Given the records below, set each one down again exactly as it reads.

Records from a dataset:

--------------------------------------------------

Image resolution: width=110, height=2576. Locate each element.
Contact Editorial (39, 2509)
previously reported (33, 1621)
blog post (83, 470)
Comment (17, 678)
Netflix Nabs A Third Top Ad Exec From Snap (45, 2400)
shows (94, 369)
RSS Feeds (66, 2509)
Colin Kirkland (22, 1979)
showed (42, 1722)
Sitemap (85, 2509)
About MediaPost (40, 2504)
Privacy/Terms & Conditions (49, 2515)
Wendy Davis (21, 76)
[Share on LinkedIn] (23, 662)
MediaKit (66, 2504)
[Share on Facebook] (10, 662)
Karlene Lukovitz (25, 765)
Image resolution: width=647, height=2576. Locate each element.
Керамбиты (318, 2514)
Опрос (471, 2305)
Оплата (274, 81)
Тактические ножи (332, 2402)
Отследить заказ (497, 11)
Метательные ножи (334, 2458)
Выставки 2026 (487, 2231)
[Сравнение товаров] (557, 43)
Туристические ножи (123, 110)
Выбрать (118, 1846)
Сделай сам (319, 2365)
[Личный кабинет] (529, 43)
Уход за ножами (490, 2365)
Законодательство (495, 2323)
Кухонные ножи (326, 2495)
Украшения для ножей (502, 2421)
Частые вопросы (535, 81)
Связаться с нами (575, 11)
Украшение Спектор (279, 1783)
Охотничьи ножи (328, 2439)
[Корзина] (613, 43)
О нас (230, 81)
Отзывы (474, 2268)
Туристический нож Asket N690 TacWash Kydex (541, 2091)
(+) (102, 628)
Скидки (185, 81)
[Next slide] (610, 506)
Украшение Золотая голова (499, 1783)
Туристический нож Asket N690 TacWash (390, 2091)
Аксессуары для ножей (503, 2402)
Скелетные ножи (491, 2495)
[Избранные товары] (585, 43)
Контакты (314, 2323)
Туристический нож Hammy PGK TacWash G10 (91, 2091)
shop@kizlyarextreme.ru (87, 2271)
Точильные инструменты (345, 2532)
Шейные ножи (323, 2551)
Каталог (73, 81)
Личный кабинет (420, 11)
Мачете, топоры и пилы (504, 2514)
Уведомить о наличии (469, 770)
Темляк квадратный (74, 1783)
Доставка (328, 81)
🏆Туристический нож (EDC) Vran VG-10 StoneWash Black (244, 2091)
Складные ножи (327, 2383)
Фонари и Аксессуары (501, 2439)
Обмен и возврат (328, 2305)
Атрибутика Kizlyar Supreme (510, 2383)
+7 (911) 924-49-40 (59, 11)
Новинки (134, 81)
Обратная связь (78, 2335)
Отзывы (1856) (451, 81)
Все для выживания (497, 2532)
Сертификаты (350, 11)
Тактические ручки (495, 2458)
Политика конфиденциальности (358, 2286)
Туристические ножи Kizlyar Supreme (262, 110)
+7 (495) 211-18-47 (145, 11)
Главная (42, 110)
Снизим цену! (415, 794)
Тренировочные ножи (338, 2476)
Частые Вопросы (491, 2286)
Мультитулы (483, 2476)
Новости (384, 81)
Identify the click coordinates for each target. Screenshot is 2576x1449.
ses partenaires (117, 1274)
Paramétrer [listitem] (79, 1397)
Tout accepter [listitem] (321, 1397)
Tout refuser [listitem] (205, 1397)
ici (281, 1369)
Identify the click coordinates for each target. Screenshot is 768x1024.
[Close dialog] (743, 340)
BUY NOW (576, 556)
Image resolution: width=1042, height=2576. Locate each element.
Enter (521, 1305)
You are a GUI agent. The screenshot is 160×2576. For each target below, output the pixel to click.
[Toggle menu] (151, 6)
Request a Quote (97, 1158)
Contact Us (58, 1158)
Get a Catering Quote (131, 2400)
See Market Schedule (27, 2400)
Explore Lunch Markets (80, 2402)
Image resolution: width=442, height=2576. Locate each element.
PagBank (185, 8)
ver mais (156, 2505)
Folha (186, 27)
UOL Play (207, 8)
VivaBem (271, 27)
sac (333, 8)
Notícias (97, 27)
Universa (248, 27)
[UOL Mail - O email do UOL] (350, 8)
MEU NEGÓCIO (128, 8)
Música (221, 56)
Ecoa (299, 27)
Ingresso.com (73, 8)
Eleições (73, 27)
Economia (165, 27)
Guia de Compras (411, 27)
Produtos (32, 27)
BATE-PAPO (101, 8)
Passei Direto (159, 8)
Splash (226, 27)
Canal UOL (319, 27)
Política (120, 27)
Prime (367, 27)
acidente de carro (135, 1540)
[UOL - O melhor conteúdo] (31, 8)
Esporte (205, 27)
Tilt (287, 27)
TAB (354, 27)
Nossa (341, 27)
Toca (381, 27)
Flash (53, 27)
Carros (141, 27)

--------------------------------------------------

### Response below
Image resolution: width=110, height=2576. Locate each element.
Contact Editorial (39, 2509)
previously reported (33, 1621)
blog post (83, 470)
Comment (17, 678)
Netflix Nabs A Third Top Ad Exec From Snap (45, 2400)
shows (94, 369)
RSS Feeds (66, 2509)
Colin Kirkland (22, 1979)
showed (42, 1722)
Sitemap (85, 2509)
About MediaPost (40, 2504)
Privacy/Terms & Conditions (49, 2515)
Wendy Davis (21, 76)
[Share on LinkedIn] (23, 662)
MediaKit (66, 2504)
[Share on Facebook] (10, 662)
Karlene Lukovitz (25, 765)
Image resolution: width=647, height=2576. Locate each element.
Керамбиты (318, 2514)
Опрос (471, 2305)
Оплата (274, 81)
Тактические ножи (332, 2402)
Отследить заказ (497, 11)
Метательные ножи (334, 2458)
Выставки 2026 (487, 2231)
[Сравнение товаров] (557, 43)
Туристические ножи (123, 110)
Выбрать (118, 1846)
Сделай сам (319, 2365)
[Личный кабинет] (529, 43)
Уход за ножами (490, 2365)
Законодательство (495, 2323)
Кухонные ножи (326, 2495)
Украшения для ножей (502, 2421)
Частые вопросы (535, 81)
Связаться с нами (575, 11)
Украшение Спектор (279, 1783)
Охотничьи ножи (328, 2439)
[Корзина] (613, 43)
О нас (230, 81)
Отзывы (474, 2268)
Туристический нож Asket N690 TacWash Kydex (541, 2091)
(+) (102, 628)
Скидки (185, 81)
[Next slide] (610, 506)
Украшение Золотая голова (499, 1783)
Туристический нож Asket N690 TacWash (390, 2091)
Аксессуары для ножей (503, 2402)
Скелетные ножи (491, 2495)
[Избранные товары] (585, 43)
Контакты (314, 2323)
Туристический нож Hammy PGK TacWash G10 (91, 2091)
shop@kizlyarextreme.ru (87, 2271)
Точильные инструменты (345, 2532)
Шейные ножи (323, 2551)
Каталог (73, 81)
Личный кабинет (420, 11)
Мачете, топоры и пилы (504, 2514)
Уведомить о наличии (469, 770)
Темляк квадратный (74, 1783)
Доставка (328, 81)
🏆Туристический нож (EDC) Vran VG-10 StoneWash Black (244, 2091)
Складные ножи (327, 2383)
Фонари и Аксессуары (501, 2439)
Обмен и возврат (328, 2305)
Атрибутика Kizlyar Supreme (510, 2383)
+7 (911) 924-49-40 (59, 11)
Новинки (134, 81)
Обратная связь (78, 2335)
Отзывы (1856) (451, 81)
Все для выживания (497, 2532)
Сертификаты (350, 11)
Тактические ручки (495, 2458)
Политика конфиденциальности (358, 2286)
Туристические ножи Kizlyar Supreme (262, 110)
+7 (495) 211-18-47 (145, 11)
Главная (42, 110)
Снизим цену! (415, 794)
Тренировочные ножи (338, 2476)
Частые Вопросы (491, 2286)
Мультитулы (483, 2476)
Новости (384, 81)
Identify the click coordinates for each target. Screenshot is 2576x1449.
ses partenaires (117, 1274)
Paramétrer [listitem] (79, 1397)
Tout accepter [listitem] (321, 1397)
Tout refuser [listitem] (205, 1397)
ici (281, 1369)
Identify the click coordinates for each target. Screenshot is 768x1024.
[Close dialog] (743, 340)
BUY NOW (576, 556)
Image resolution: width=1042, height=2576. Locate each element.
Enter (521, 1305)
You are a GUI agent. The screenshot is 160×2576. For each target below, output the pixel to click.
[Toggle menu] (151, 6)
Request a Quote (97, 1158)
Contact Us (58, 1158)
Get a Catering Quote (131, 2400)
See Market Schedule (27, 2400)
Explore Lunch Markets (80, 2402)
Image resolution: width=442, height=2576. Locate each element.
PagBank (185, 8)
ver mais (156, 2505)
Folha (186, 27)
UOL Play (207, 8)
VivaBem (271, 27)
sac (333, 8)
Notícias (97, 27)
Universa (248, 27)
[UOL Mail - O email do UOL] (350, 8)
MEU NEGÓCIO (128, 8)
Música (221, 56)
Ecoa (299, 27)
Ingresso.com (73, 8)
Eleições (73, 27)
Economia (165, 27)
Guia de Compras (411, 27)
Produtos (32, 27)
BATE-PAPO (101, 8)
Passei Direto (159, 8)
Splash (226, 27)
Canal UOL (319, 27)
Política (120, 27)
Prime (367, 27)
acidente de carro (135, 1540)
[UOL - O melhor conteúdo] (31, 8)
Esporte (205, 27)
Tilt (287, 27)
TAB (354, 27)
Nossa (341, 27)
Toca (381, 27)
Flash (53, 27)
Carros (141, 27)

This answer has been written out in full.